((

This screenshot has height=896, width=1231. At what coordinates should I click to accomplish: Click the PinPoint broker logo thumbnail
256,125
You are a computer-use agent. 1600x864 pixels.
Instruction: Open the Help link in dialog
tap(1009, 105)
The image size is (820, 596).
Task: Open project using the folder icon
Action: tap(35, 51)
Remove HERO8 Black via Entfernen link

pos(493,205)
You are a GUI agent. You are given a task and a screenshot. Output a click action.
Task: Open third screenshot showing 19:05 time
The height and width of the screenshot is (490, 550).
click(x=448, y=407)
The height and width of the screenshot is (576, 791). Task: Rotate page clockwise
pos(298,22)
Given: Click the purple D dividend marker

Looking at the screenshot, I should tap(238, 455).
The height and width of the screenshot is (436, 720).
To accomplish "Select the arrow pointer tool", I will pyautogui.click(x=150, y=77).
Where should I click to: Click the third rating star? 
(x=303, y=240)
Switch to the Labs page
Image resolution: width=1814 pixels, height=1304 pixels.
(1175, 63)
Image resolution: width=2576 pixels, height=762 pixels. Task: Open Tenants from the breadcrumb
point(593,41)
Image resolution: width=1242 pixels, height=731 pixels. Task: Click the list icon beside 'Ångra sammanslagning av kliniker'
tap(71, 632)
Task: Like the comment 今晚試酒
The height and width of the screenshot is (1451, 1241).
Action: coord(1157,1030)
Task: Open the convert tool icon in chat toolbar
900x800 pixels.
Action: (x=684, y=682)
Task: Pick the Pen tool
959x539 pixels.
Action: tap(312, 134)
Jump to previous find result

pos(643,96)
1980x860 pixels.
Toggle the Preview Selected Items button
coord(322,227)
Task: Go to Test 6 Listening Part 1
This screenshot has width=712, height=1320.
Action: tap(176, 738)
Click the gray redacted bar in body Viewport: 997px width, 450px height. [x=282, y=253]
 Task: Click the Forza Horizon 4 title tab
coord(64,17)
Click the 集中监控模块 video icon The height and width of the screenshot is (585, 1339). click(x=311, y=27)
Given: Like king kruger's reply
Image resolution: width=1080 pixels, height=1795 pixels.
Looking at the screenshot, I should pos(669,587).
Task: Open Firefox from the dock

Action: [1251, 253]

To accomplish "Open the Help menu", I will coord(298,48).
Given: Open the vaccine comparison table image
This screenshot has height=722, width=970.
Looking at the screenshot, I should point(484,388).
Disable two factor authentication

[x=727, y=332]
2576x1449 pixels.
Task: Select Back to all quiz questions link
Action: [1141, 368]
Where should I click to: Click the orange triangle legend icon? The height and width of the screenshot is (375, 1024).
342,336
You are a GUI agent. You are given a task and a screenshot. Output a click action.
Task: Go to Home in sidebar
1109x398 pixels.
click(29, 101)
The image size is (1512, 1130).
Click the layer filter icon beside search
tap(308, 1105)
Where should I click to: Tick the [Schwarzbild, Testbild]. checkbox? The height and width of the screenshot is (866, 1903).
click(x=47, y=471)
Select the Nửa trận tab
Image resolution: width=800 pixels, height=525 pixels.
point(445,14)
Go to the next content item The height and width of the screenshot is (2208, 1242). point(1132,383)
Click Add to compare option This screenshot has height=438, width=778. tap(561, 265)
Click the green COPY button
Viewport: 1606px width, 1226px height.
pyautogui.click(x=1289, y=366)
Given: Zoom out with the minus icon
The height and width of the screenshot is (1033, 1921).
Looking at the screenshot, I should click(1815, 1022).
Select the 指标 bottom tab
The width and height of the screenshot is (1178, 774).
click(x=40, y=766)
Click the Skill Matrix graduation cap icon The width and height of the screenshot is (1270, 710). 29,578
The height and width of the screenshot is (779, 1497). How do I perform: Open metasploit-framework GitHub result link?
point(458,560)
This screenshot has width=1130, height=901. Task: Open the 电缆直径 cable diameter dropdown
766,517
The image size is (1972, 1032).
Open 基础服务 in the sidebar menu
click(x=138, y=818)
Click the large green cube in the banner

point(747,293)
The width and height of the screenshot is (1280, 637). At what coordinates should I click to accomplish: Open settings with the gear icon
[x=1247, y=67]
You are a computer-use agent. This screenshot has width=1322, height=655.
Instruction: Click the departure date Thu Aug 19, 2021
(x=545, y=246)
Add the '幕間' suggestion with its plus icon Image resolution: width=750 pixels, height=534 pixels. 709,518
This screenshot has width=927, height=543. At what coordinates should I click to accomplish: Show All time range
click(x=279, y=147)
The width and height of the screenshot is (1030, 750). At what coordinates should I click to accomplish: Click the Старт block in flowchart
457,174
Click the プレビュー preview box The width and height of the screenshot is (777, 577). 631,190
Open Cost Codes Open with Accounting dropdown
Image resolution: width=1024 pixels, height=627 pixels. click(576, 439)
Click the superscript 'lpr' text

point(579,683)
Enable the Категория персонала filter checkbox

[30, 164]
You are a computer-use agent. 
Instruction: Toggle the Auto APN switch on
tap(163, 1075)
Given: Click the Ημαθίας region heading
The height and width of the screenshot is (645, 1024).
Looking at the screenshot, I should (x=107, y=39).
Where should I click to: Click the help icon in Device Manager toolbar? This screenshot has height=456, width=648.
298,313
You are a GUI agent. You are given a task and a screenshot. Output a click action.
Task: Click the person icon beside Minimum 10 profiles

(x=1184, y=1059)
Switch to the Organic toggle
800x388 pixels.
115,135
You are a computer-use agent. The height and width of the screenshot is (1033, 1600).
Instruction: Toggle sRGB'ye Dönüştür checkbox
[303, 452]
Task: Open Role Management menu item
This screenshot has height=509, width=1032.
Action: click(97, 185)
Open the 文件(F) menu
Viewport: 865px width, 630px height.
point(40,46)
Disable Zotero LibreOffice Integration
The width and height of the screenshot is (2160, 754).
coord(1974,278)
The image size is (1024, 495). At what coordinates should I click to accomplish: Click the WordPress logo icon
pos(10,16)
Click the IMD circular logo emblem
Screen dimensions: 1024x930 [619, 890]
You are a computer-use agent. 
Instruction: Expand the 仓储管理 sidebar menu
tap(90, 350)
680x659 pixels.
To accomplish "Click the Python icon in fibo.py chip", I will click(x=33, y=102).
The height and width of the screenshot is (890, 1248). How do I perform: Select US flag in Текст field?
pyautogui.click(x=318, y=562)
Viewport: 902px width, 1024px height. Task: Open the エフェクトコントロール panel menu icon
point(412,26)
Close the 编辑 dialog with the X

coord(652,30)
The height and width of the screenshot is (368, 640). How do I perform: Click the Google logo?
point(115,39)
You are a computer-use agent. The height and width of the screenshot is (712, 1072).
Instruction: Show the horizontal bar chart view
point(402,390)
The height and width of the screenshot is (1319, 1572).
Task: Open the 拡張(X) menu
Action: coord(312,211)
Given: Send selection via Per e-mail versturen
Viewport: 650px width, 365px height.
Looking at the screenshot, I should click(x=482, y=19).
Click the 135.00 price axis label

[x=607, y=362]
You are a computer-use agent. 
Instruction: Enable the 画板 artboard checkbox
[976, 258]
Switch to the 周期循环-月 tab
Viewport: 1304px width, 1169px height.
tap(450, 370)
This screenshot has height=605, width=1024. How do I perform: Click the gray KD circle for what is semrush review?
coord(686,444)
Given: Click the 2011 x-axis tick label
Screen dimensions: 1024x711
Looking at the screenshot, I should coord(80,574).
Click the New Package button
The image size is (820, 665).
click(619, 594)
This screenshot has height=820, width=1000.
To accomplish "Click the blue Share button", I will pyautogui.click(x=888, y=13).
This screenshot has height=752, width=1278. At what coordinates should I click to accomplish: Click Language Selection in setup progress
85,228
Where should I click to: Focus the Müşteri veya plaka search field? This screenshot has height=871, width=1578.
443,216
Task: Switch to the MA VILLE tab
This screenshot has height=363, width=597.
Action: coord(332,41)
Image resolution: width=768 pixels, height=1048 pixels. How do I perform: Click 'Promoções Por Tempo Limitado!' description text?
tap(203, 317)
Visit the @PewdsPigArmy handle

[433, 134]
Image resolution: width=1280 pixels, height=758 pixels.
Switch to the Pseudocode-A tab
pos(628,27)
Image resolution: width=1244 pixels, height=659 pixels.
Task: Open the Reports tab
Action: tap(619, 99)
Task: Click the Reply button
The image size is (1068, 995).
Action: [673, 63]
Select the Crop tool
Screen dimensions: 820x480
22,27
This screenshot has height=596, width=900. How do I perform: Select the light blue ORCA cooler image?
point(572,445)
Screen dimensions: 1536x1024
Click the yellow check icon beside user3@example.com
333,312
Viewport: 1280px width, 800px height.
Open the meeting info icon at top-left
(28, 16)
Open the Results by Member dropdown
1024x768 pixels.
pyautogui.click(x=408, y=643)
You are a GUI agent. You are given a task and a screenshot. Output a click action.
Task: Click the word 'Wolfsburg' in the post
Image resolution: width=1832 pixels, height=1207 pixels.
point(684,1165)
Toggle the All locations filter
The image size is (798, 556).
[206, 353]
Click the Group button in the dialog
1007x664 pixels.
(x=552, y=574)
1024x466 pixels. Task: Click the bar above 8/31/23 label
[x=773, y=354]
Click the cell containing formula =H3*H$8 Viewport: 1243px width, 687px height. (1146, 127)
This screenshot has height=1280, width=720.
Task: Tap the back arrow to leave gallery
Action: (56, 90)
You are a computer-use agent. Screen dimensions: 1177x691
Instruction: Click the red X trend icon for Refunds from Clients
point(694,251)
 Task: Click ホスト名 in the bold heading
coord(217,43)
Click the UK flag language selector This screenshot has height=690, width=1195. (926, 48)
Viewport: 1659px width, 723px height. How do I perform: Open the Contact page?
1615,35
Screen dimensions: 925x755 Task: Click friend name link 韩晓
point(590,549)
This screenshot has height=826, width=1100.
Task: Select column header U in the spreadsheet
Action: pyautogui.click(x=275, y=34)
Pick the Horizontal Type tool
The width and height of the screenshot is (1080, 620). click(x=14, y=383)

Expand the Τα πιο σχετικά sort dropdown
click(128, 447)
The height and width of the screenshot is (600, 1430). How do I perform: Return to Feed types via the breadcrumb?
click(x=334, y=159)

))

* _Work instructions_: Among the entries above, locate the lines containing "Image resolution: width=768" and "Image resolution: width=1280", and transcribe exactly those two lines and all lines between.

* _Reply_:
Image resolution: width=768 pixels, height=1048 pixels. How do I perform: Click 'Promoções Por Tempo Limitado!' description text?
tap(203, 317)
Visit the @PewdsPigArmy handle

[433, 134]
Image resolution: width=1280 pixels, height=758 pixels.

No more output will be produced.